University of Kansas KU News Service

University of Kansas KU News Service

Another view of the holotype of C. yingi as it was preserved in amber for 100 million years...coincidentally the same number of nightmares today's announcement will foster. However, it also bears a long flagellum or tail. The research was conducted by a team which included researchers from the University of Kansas and colleagues from different nations like China, Germany, Virginia and the United Kingdom. An global team of researchers discovered a new species of arachnid that looks like a spider with a tail and fangs. The spider fossils were found trapped in amber. What's fantastic is that the amber process preserves parts that wouldn't be conserved through regular fossilization. But at some point, tree sap poured over the bodies of some of them, encasing and preserving their corpses for amber miners to uncover millions of years later.

The C. yingi fossils were uncovered by amber miners in northern Burma, sold to dealers, then purchased by researchers at the Chinese Academy of Sciences.

Believed to have existed during the Cretaceous age approximately 100m years ago, the new spider species appeared relatively normal at first by modern standards, with fangs, four walking legs and silk-producing spinnerets at its rear.

"We don't know if it wove webs", said the KU researcher. The other thinks the arachnid may have been an early branch of modern spiders-"a kind of missing link" between the uraraneids and the spiders we know today, Selden tells Ian Sample of the Guardian.

The fossils are now so well preserved that, one can easily observe the head, fangs, male pedipalps, their legs and spinner rest at their back. "In our analysis, it comes out sort of in between the older one that hadn't developed the spinneret and modern spider that has lost the tail". On the other side Wang examined two other fossils of the species and based on its silk-spinning apparatus he stated that they belonged to the spider species lived around 100 million years ago. Another distinctive feature is that uraraneids had plates on their bellies instead of the squishy abdomens seen in spiders. The animal itself is only two and a half millimeters long, with its tail reaching three millimeters.

The tail was likely a sensory appendage, like an antenna, Selden said. Those much older animals formed the basis of a new arachnid order, the Uraraneida, which would lead the way to modern spiders.

University of Kansas KU News Service                   Spider in amber
University of Kansas KU News Service Spider in amber

But the creature, which likely walked the Earth more than 100 million years ago, also had a tail. Scientists may have just discovered your worst nightmare.

Scientists say it is not a spider, but a relative that crawled around Southeast Asia, alongside ancient spiders for millions of years.

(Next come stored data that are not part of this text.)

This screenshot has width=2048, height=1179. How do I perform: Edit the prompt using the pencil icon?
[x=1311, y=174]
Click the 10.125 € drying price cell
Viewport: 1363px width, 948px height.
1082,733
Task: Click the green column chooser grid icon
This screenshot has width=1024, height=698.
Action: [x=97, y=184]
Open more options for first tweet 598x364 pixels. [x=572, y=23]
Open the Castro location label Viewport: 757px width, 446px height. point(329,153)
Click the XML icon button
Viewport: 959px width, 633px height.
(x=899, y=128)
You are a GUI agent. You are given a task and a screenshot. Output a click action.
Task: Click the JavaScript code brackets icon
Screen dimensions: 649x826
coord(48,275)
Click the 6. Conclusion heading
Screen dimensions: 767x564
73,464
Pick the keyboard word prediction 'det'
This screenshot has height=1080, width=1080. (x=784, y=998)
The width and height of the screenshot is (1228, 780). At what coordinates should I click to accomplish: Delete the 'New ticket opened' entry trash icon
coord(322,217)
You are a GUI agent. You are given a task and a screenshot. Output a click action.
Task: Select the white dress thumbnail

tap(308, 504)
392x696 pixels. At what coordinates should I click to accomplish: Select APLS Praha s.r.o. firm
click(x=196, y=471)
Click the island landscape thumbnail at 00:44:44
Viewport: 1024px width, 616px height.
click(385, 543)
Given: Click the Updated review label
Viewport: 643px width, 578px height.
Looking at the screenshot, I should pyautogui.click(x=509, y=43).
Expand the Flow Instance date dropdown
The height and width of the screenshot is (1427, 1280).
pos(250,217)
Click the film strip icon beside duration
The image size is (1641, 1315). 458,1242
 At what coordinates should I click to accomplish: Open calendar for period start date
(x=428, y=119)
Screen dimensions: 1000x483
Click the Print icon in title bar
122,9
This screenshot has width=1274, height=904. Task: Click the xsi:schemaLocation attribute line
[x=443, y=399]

Professor Selden said it was not inconceivable that the chimaera could even still be alive today.

"We haven't found them", he says in the University of Kansas statement, "but some of these forests aren't that well-studied, and it's only a tiny creature".

Eventually, some of these amber slabs found their ways into the hands of paleontologists like Paul Selden, who wrote a paper on the findings published February 5 in Nature Ecology & Evolution.